Bernd Schmidbauer, Minister of State to the Federal Chancellor under Helmut Kohl, confirmed the Rubikon operation to ZDF in 2020, claiming that it helped make the world a little "safer and more peaceful".

== Criticism ==
Through Operation Rubicon, which lasted for decades, various German and U.S. governments had extensive detailed knowledge of human rights violations worldwide. Argentina's armed forces used Crypto AG technology during Argentina's military dictatorship from 1976 to 1983. The junta had thousands of regime critics thrown alive into the sea from military planes over the Atlantic; around 30,000 people in total fell victim to the dictatorship. Although the German government under Helmut Schmidt was aware of this through the interception technology of Crypto AG, the Germany national football team participated in the 1978 World Cup held in Argentina. However, an obvious use of the information obtained would most likely have resulted in the unmasking of the politically highly sensitive operation, which was extremely important for the intelligence services involved.

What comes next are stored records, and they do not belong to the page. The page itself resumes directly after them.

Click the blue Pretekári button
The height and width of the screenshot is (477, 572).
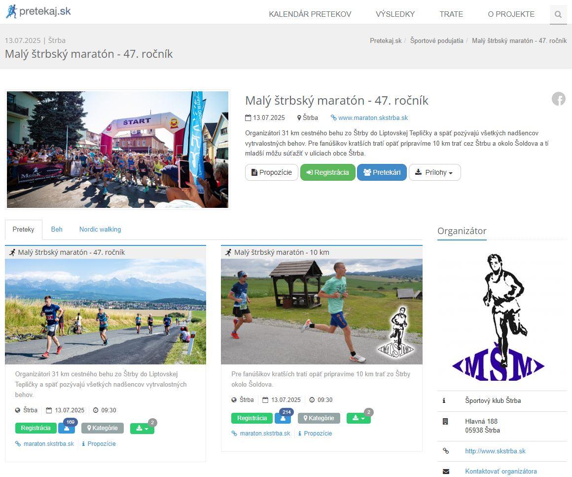point(382,172)
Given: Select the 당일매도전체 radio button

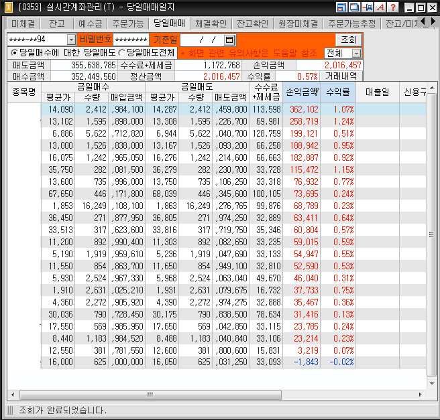Looking at the screenshot, I should 121,52.
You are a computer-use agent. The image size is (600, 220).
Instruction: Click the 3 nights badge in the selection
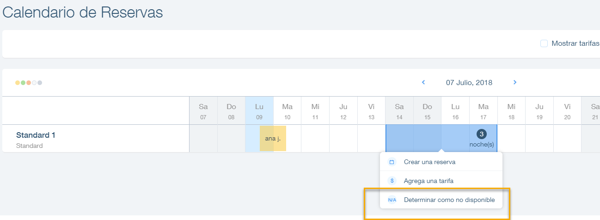482,134
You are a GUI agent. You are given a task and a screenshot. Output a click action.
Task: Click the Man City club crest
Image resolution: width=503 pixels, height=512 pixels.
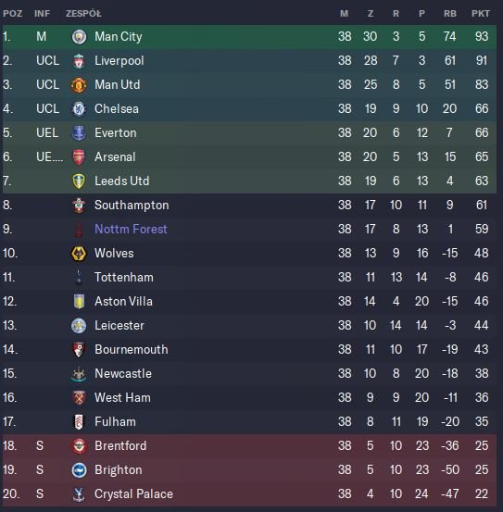(x=79, y=37)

Research by ZDF shows that the weaknesses of the algorithms in the manipulated devices could also have been exploited by opposing intelligence services. In the 1980s, the GDR's Ministry of State Security and the KGB had succeeded in deciphering the encryption of Turkish diplomatic reports throughout, thereby reading them. Turkey was also one of the states that purchased encryption devices with weakened keys from, among others, Crypto AG. Thus, the weakened crypto products supplied to Allies ultimately jeopardised the security of the Alliance as a whole due to the increased risk of third parties skimming the information.

== Investigations ==
On 15 January 2020, the Swiss Federal Council decided to entrust former federal judge Niklaus Oberholzer with an investigation. On 13 February 2020, an investigation was also launched by the Parliament's Business Audit Delegation (GPDel) under GPDel President Alfred Heer. The GPDel decided to merge Niklaus Oberholzer's Federal Council investigations with theirs, and Oberholzer continues to work under the auspices of the GPDel. Some parliamentarians called for a Parliamentary Investigation Commission (PUK), which would have more powers. The office of the National Council spoke out against a PUK for the time being, first the report of the GPDel should be waited for. The report was published on 10 November 2020. Not published, however, is the report, which was prepared by Niklaus Oberholzer on behalf of the GPDel. The report reveals, among other things, that the Strategic Intelligence Service (SND) knew from 1993 that foreign intelligence services were behind Crypto AG; however, both the Federal Council and the leadership of the intelligence service denied having knowledge of this fact. The GPDel subsequently raised the question of why the Federal Council was not informed – or did not want to be informed – in a matter that endangered Swiss neutrality in a massive way. The Swiss Federal Council was asked to comment on the GPDel's remarks and recommendations by 1 June 2021. During the GPDel's investigation, it became known that other companies besides Crypto AG were selling manipulated cipher devices.

In May 2021, it became known that Jean-Philippe Gaudin would end his post as head of the Swiss intelligence service NDB at the end of August 2021, as he had informed the Federal Council too late about the affair and the relationship of trust had been shattered. The GPDel was also responsible for the investigation.